The scathing Internet assault campaign currently
raging against the Waldorf movement is largely attributable to the zealous
efforts of Dan Dugan, a self-described skeptic crusader who first declared
war against Waldorf some fifteen years ago. Some time thereafter, Dugan
began launching vociferous assaults from his personal web site, and much
of the site was later polished up and incorporated into a site now named
“waldorfcritics”.
MR. DUGAN'S CONNECTION TO WALDORF
Dugan, who identifies himself as a
sound technician and inventor of a microphone mixer, had been a Waldorf
parent for a short period of time and developed disagreements with the
school about how science was being taught in his child’s classroom.
Besides his deep interest in sound technologies,
Dugan has been, and remains today, a fervent (and at times somewhat strident)

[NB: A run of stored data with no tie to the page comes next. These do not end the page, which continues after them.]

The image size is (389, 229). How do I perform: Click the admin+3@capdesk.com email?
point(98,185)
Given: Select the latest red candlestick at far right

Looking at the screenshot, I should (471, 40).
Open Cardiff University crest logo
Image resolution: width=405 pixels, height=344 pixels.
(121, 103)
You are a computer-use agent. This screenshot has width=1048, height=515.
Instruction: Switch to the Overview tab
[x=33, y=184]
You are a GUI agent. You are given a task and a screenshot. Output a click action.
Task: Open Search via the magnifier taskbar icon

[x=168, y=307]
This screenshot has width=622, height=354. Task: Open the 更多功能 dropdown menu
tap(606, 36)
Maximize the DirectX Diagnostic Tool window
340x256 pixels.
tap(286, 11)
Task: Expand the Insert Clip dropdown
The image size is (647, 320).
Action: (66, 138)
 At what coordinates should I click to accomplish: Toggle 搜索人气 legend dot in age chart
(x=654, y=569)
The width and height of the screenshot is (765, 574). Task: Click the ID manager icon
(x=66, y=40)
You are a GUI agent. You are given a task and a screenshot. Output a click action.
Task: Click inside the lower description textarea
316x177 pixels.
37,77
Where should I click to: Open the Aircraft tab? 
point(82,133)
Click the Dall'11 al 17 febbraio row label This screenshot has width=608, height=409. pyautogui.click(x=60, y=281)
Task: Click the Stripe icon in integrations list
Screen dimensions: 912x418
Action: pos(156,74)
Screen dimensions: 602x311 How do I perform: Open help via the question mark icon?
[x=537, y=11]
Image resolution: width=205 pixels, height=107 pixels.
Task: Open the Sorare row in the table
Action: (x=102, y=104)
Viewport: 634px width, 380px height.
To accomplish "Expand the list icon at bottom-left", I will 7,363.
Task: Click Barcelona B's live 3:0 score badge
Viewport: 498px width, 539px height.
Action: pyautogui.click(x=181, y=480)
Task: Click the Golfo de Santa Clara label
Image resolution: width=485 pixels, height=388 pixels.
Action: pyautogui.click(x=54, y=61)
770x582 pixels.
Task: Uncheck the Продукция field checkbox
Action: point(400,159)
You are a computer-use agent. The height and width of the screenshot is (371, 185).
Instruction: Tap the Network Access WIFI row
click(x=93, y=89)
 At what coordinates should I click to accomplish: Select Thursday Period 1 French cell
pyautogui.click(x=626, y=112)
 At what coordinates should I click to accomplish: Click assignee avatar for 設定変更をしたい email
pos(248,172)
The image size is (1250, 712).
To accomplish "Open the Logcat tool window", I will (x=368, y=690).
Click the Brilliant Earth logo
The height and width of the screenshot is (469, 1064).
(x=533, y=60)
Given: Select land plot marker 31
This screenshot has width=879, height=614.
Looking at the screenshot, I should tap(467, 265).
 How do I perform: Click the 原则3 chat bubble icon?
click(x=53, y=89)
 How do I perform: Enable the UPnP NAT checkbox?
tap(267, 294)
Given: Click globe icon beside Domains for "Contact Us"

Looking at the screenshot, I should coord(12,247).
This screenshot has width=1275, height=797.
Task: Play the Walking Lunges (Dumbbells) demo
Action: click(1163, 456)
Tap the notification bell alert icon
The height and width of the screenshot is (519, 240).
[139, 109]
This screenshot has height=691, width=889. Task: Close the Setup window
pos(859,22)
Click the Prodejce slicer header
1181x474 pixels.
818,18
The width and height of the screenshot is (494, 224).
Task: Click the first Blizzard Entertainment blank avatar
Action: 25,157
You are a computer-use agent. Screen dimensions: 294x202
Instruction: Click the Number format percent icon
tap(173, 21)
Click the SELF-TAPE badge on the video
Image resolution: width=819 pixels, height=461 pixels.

supporter and activist for many pet “skeptic” and secular humanist causes.
As a Waldorf parent, he began to agitate within the school community to
reform the curriculum to better fit his own skeptic philosophy and approach,
and when these attempts proved unsuccessful, he and the school came to
what Dugan describes as a somewhat fractious parting.
His disappointment in failing to transform his
child’s classroom, to remake the curriculum from the Waldorf approach into
the fundamentally different skeptic approach he envisioned for it, resulted
in his leaving the school. It also inspired Dugan to relocate his campaign
from the school to a few of the local “Skeptic Society” chapters he belonged
to.
Though it is clear that Dugan's profound disagreements
with Waldorf's humanistic and educational philosophies made Waldorf education
an unsuitable option for him from the beginning, Dugan seemed to find it
incomprehensible that any sensible person could see any value in
it for themselves or their children.
Those who were disinterested in his missionizing,
or resentful of his somewhat provocative efforts to change Waldorf into
something else altogether, would need rescuing from their own supposedly
“flawed” judgments and “brainwashed” thinking, it seems. And to accomplish
this, Dugan then enlisted the aid of fellow Skeptic Society activists,
and declared full-fledged “epistemological warfare” against the entire
Waldorf movement. Waldorf then found itself under attack by a number of
Dugan's Skeptic associates, philosophical ideologues who'd never been Waldorf
parents, never been Waldorf students, and probably never visited a Waldorf
school.
WALDORF: JUST ANOTHER PHILOSOPHICAL BATTLE
Dugan's penchant for provocative, and
oftentimes incendiary, activism isn't a result of his son's experiences
in a Waldorf school. In his own accounts, Dugan claims that his son had
kind and generous teachers, and that the school was filled with a warm
and wonderful atmosphere. The frictions between Dugan and the school began
when he brought his activism to the school in order to reform the curriculum.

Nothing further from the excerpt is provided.